A narrativa tem em Tânia (papel absolutamente magistral de Beatriz Batarda) a protagonista absoluta. Praticamente todos os fotogramas do filme a captam a ela. A sua figura apenas é interrompida no écran quando surge o suplício das aves na linha de montagem ou quando os trabalhadores são despertados ainda de madrugada e se dirigem a caminho da fábrica. E mesmo aí Tânia está atenta e vigilante, presa à sua função de angariadora e supervisora do trabalho precário, ela própria escrava de uma situação a que mal escapa. É ambíguo o papel desta portuguesa que serve quem explora outros compatriotas imigrantes. O espaço possível de fuga encontra-o nos audiofones com que procura melhorar o seu inglês, buscando os termos certos para quando possa transformar as espeluncas dos hotéis baratos que aluga em casas de acolhimento onde idosos possam confortavelmente viver, passear junto ao mar e dançar chá-chá-chá.
O filme vive de uma constante isotopia entre a carne dilacerada dos animais abatidos para o consumo (não por acaso, o Natal é a época de maior movimento…) e a vida dilacerada desses corpos humanos consumidos, escravos de uma sociedade cujo lucro máximo não respeita tempos, nem dignidade, nem direitos, nem vidas (Tânia é proibida de entrar na fábrica por ter aceitado contratar uma mulher grávida…). “A realização de Martins combina o realismo absoluto com tons de pesadelo, proporcionando uma exploração arrepiante da servidão moderna”, lê-se numa crítica do filme. Uma vez mais: onde é que nós já ouvimos falar disto: servidão moderna?
Onde o filme de Marco Martins nos transporta é ao inferno da exploração da mão de obra migrante, aos seus agentes e às suas desventuras. Que eles sejam portugueses e portuguesas não espanta: não fomos nós tantas vezes em diáspora por Franças e Araganças habitar os bidonvilles e esgotar o coração e os pulmões nos estaleiros da construção civil, na estiva dos portos, nos campos ensolarados da recolha de morangos ou nas manufaturas industriais?
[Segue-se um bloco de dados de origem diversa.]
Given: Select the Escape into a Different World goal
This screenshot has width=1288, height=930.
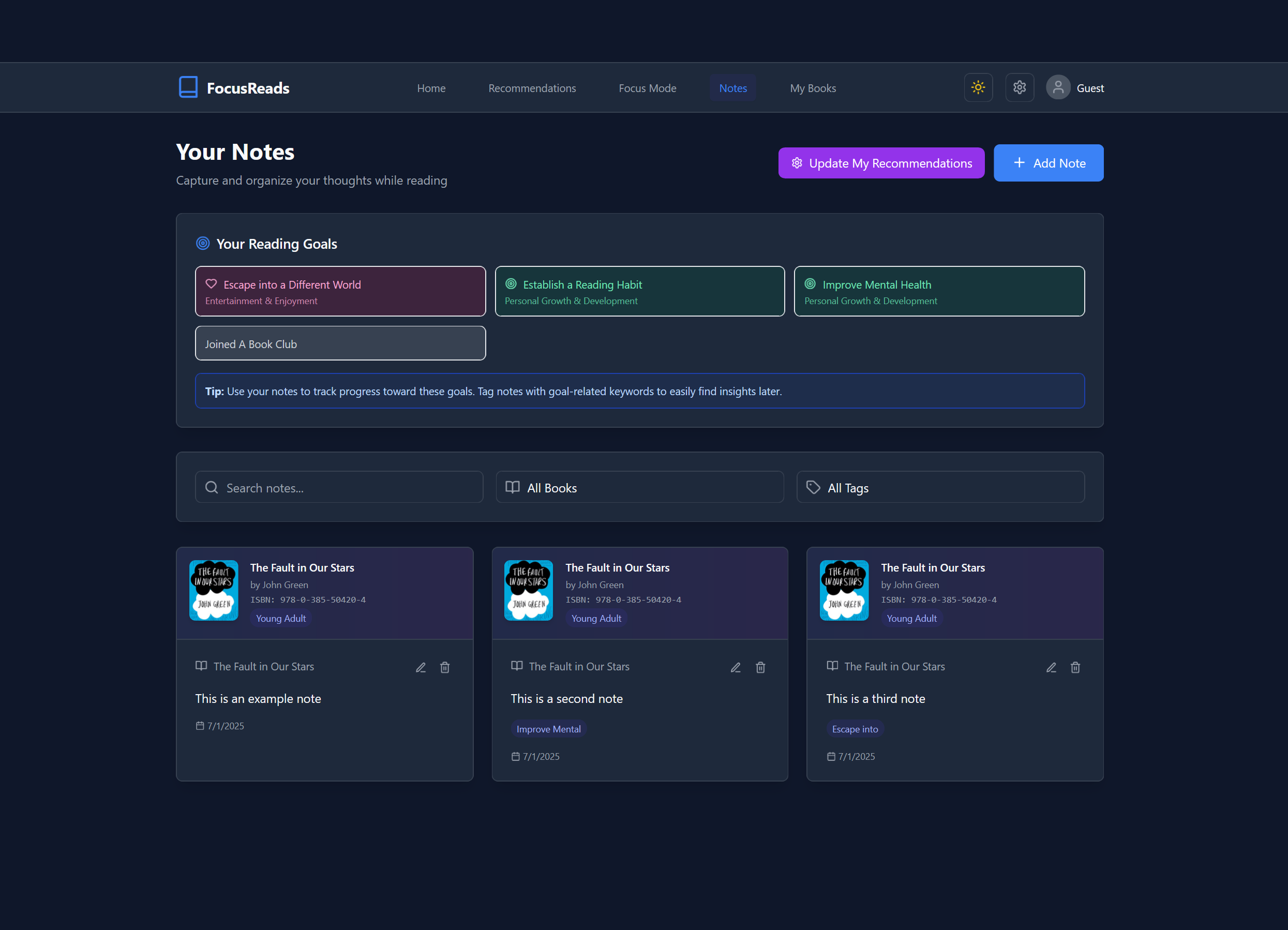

Mas são outros como nós que hoje em Portugal se esgotam nos campos alentejanos ou na construção das obras do PRP ou nos cafés e hotéis, vivendo em condições precárias, em quartos triplos ou em garagens mal-adaptadas, vítimas tantas vezes de cadeias de exploração e de um Estado se não desatento (faltam os papeis, oh, o horror dos papeis…) quando não cúmplice deste processo de desumanização.
São sombrias as cores do filme desta noite. Uma pequena luz (“uma pequenina luz bruxuleante e muda”), não mais do que um sorriso ou um sussurro, um canto de ave ou um sonho adiado, reconduz-nos, porém, à possibilidade de um outro dia, de um reencontro com a dignidade humana.